For Dr Critten, "all learning has to be a continuous and developing flow, rather than a time-limited, pre-set, management-imposed solution". The facilitator of learning and development is a matchmaker, bringing the learner and the means of learning together. However, just as the marriage is more than the wedding, learning is more than a one-off event. Thus facilitating L&D within a business context should involve continually making, or helping to make, connections, between people within an organisation, with others outside, between the individual and the organisation itself, between reflection and action, problem and solution, learning and performance.
Pedler, Burgoyne and Boydell, in their seminal 1991 text 'The Learning Company', wrote that learning and working are one and the same. But perhaps learning is also synonymous with living.
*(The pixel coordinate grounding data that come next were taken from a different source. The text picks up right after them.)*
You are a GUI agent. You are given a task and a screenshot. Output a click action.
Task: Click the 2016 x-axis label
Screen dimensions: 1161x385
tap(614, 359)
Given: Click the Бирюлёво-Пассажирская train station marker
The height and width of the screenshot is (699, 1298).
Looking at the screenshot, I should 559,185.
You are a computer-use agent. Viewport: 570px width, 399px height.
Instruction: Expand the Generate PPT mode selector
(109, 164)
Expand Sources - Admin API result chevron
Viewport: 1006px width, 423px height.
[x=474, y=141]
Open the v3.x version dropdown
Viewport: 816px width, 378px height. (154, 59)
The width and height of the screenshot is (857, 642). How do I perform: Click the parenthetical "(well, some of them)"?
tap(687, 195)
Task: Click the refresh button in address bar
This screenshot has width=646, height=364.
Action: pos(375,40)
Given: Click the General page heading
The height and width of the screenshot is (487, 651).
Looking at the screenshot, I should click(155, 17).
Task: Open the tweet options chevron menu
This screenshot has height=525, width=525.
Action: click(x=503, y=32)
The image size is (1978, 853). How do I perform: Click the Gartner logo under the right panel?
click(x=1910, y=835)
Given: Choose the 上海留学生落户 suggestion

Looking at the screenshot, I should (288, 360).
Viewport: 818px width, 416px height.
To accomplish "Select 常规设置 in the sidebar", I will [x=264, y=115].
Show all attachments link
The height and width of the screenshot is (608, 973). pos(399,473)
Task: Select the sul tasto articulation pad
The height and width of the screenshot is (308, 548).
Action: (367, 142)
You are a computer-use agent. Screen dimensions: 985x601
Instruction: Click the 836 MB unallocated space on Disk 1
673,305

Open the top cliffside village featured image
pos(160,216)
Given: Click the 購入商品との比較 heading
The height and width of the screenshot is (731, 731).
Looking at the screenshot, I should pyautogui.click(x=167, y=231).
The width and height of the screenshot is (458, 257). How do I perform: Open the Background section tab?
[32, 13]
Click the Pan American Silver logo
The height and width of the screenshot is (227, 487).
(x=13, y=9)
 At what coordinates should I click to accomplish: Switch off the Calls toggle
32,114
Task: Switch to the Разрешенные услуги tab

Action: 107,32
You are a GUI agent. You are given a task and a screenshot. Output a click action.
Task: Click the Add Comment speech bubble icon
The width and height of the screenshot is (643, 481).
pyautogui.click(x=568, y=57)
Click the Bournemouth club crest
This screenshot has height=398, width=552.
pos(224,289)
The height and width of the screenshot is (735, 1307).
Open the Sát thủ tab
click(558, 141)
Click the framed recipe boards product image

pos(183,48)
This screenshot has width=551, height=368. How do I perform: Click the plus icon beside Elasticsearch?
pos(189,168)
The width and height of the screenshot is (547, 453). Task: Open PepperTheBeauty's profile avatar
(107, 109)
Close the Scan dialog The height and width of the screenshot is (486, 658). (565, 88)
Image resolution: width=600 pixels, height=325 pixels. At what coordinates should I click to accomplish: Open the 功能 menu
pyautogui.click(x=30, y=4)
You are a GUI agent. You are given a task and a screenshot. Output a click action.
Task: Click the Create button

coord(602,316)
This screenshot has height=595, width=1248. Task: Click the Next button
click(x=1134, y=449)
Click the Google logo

Learning is as unavoidable, natural and necessary as breathing: it is part of the inevitable lifecycle of change. An organisation can neither start nor stop it, only facilitate it, making available the resources and opportunities for individual learning, and ensuring that it powers organisational growth.
• Learning isn't a course or an event, but an ongoing process, requiring commitment from all parties – a marriage, not a one-night stand
• Employees must own drive their own learning and development ( L&D ), but the line manager and the organisation share responsibility by enabling it
• As in all good whodunits, your people should have the means, motive and opportunity to commit learning
• L&D must be firmly embedded in day-to-day working activity – encourage it, recognise it, capture it, share it
• All work-based learning has to have a business context and purpose, helping meet the needs and goals of the organisation as well as those of the learner
• Balance the bread and butter L&D mandated by the business with a menu of optional, self-selected Danish pastries
• Ensure managers act as role models by not being afraid to acknowledge their own L&D
• Build L&D into your performance management process. Ensure business-led objectives drive personal development goals.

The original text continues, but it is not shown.